А бывало, кое-кто из постоянных клиентов вдруг исчезал, и расползался шепоток: «что-то случилось», «возникли какие-то проблемы». В парикмахерской люди сидели с каменными лицами, насупленные, озирались, вздыхали. Всех брали, и чем дальше, тем больше, тут уж не до парикмахеров. Нас не посвящали, что там «случилось» с нашими клиентами, какие такие «проблемы», да и мысли наши не тем были заняты, а прическами; но на политзанятиях тем не менее положено было потрясать кулаками при упоминании о наших исчезнувших клиентах и утробно выкрикивать: «Услышав о преступлениях Н., я задохнулся от возмущения!»
Но пришел год, какого еще не бывало, и стало жарко, как никогда. Вжик — полетели головы, а я так старательно их подстригал, приводил в порядок, и вот они — «собачьи», их «крушат», «бомбят», «зажаривают». Гостиницей завладели «левые», в парикмахерской устроили штаб, завалили ее громкоговорителями, ручными пулеметами. А на этих «левых» напали другие и тоже «левые». До стрижки ли тут?! Зарплату, правда, выдавали регулярно, даже было неловко, будто лезу в чужой кошелек.
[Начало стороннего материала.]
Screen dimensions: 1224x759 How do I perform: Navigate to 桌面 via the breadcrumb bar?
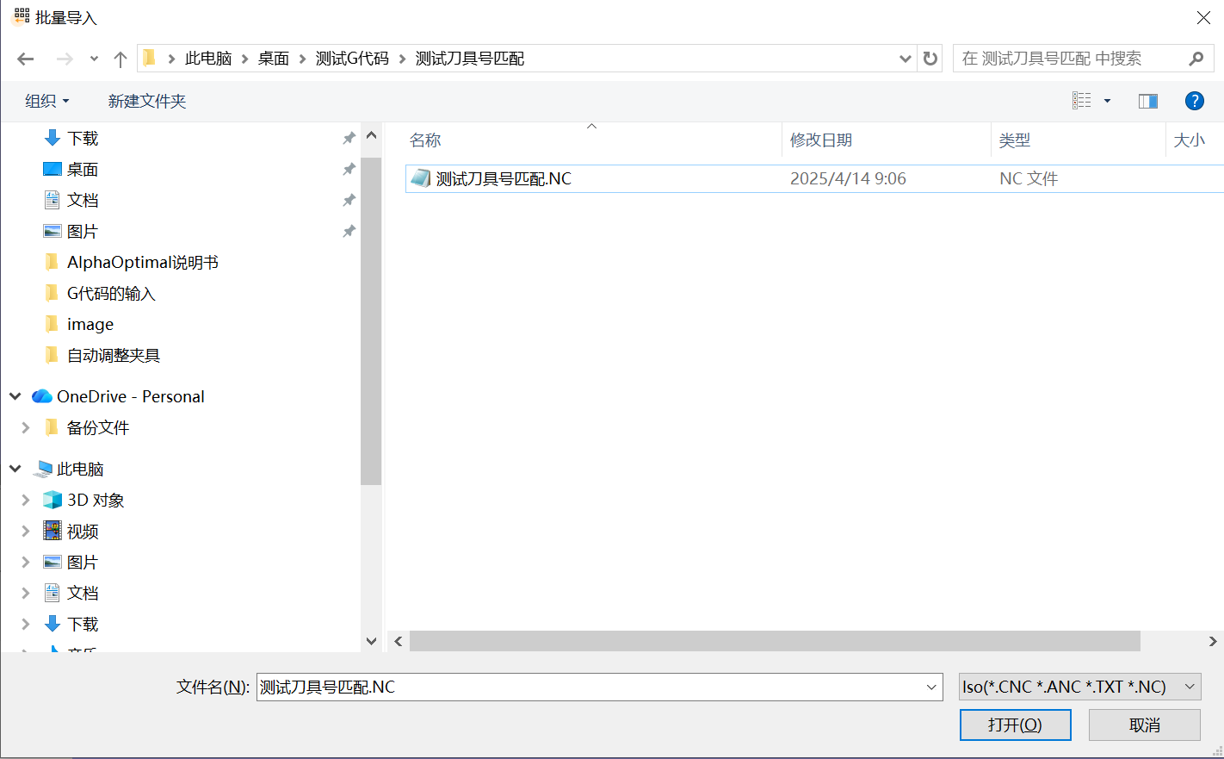[x=273, y=58]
Когда в семьдесят четвертом утвердилась наконец «новая красная власть», всех этих «штабистов» да «службистов» и след простыл. Вернулся я в свою парикмахерскую: осколки ламп да зеркал, патронные гильзы, копья, дубинки, термостат для горячих полотенец загажен, а ведь уборная — за стенкой. Ну, это бы еще ничего, люди напакостили — люди и приберут. Выделили нам кругленькую сумму, и мы за четыре месяца привели все в порядок. После чего наш Дом для приезжих снова сменил вывеску — стал «Рабоче-крестьянской гостиницей». Здание обнесли высоченной железной оградой, добавили еще пару постов, чтобы никакой рабочий или крестьянин не проник туда! Для тех власть имущих армейских и провинциальных чинов, кто не «ступил на капиталистический путь», особо оборудовали несколько номеров по высшему разряду: достойные условия для сна, утреннего туалета, питания и прочих нужд помогали им наилучшим образом ограждать рабоче-крестьянские массы от разлагающего капиталистического и ревизионистского влияния. Правда, когда теперь народ съезжался на совещания, приходилось за восьмиместные столы усаживать десятерых и ограничиваться всего тремя переменами блюд вместо прежних четырех. Новые начальники, приходившие ко мне стричься, за лекарством для глаз уже не бегали, даже улыбались редко… Люди, что ли, переменились, нравы, времена другие пришли? Ничего не понимая, я затосковал. Жить стало неинтересно.